Empathy is feeling with compassion is feeling with, and then taking action. So that’s just the bifurcation there. So leading with compassion is I’m going to lead from a place of seeing and feeling with my employees experience if they bring something difficult to me, or if there’s something happening within the organization, what have you.

And then I’m going to take some kind of action because I’m a leader, right? So how could we not lead with compassion? Part of leadership is to take action. How we prepare ourselves for that compassionate leadership is we use our intellect. don’t necessarily always use our bodies. We use our intuition and we use our intellect.

[00:37:04] Carolyn: Mm hmm.

[00:37:05] Kelly: And part of that is asking a series of questions. What does this employee need at this time? What is the business need? And what do I need? Right, so when we run these things through these series of questions, we come out with an answer as to like, what is that action that I’m going to take? What is appropriate here?

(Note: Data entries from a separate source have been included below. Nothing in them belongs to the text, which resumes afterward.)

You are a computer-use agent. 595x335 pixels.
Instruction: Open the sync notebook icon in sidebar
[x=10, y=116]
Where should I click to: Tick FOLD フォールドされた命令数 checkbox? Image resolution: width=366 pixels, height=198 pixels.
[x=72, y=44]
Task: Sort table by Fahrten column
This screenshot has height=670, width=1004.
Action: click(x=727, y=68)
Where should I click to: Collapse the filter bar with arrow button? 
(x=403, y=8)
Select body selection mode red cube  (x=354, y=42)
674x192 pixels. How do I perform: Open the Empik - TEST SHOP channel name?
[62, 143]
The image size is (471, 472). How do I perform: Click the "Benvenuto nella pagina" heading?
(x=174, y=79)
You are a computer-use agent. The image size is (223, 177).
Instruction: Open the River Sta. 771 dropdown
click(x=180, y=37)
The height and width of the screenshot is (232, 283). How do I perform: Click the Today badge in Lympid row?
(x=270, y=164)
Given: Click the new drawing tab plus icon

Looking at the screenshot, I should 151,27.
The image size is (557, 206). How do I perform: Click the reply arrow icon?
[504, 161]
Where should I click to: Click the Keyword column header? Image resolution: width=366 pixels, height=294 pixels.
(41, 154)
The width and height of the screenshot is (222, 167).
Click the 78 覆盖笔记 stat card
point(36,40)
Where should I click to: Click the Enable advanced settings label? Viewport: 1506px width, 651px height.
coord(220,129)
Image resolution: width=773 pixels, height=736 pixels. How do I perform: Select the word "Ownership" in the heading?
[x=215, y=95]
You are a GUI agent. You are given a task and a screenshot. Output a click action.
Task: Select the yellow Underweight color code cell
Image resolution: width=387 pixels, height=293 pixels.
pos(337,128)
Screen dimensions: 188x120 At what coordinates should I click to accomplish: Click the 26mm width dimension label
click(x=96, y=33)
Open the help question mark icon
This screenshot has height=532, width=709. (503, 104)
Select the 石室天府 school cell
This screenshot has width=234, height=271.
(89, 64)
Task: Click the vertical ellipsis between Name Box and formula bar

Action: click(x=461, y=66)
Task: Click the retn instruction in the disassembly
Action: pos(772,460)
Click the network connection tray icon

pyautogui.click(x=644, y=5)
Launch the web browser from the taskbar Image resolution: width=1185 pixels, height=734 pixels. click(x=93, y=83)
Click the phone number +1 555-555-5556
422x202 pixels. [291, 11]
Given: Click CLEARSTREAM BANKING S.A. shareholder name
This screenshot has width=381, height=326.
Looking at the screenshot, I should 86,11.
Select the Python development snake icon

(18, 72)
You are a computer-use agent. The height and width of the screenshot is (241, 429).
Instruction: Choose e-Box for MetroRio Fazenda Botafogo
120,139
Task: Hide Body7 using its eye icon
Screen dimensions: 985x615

Right? One of the examples that I use in the book is if you have an employee who’s struggling with drug addiction, that employee comes to you. And says, Hey, this is what, you know, I’m struggling with, you’re not going to dip into your kid’s college fund and put that person into an inpatient program. That would be out of alignment with, I mean, lots of HIPAA issues and things like that, but, but that would be out of alignment with the action that you would take, right?

That wouldn’t be good for you. That wouldn’t be good for the organization. There’d be a whole liability thing. So we have to be strategic. And we have to show support in intelligent ways, right? One of the, one of the chapters is actually compassionate intelligence, because there are so many leaders, especially people pleasing leaders that would lean in to a disproportionate degree.

And I wanted to make sure that it was very clear, you know, what I was proposing here.

[00:38:21] Carolyn: Well, and I like that blend of compassionate intelligence, um, because I hear a head, yes, definitely head, but I also hear head and heart in that, like, what are those questions I need to ask? And maybe the body isn’t the right indicator here, but I’m going to come back to physiologically physiologically.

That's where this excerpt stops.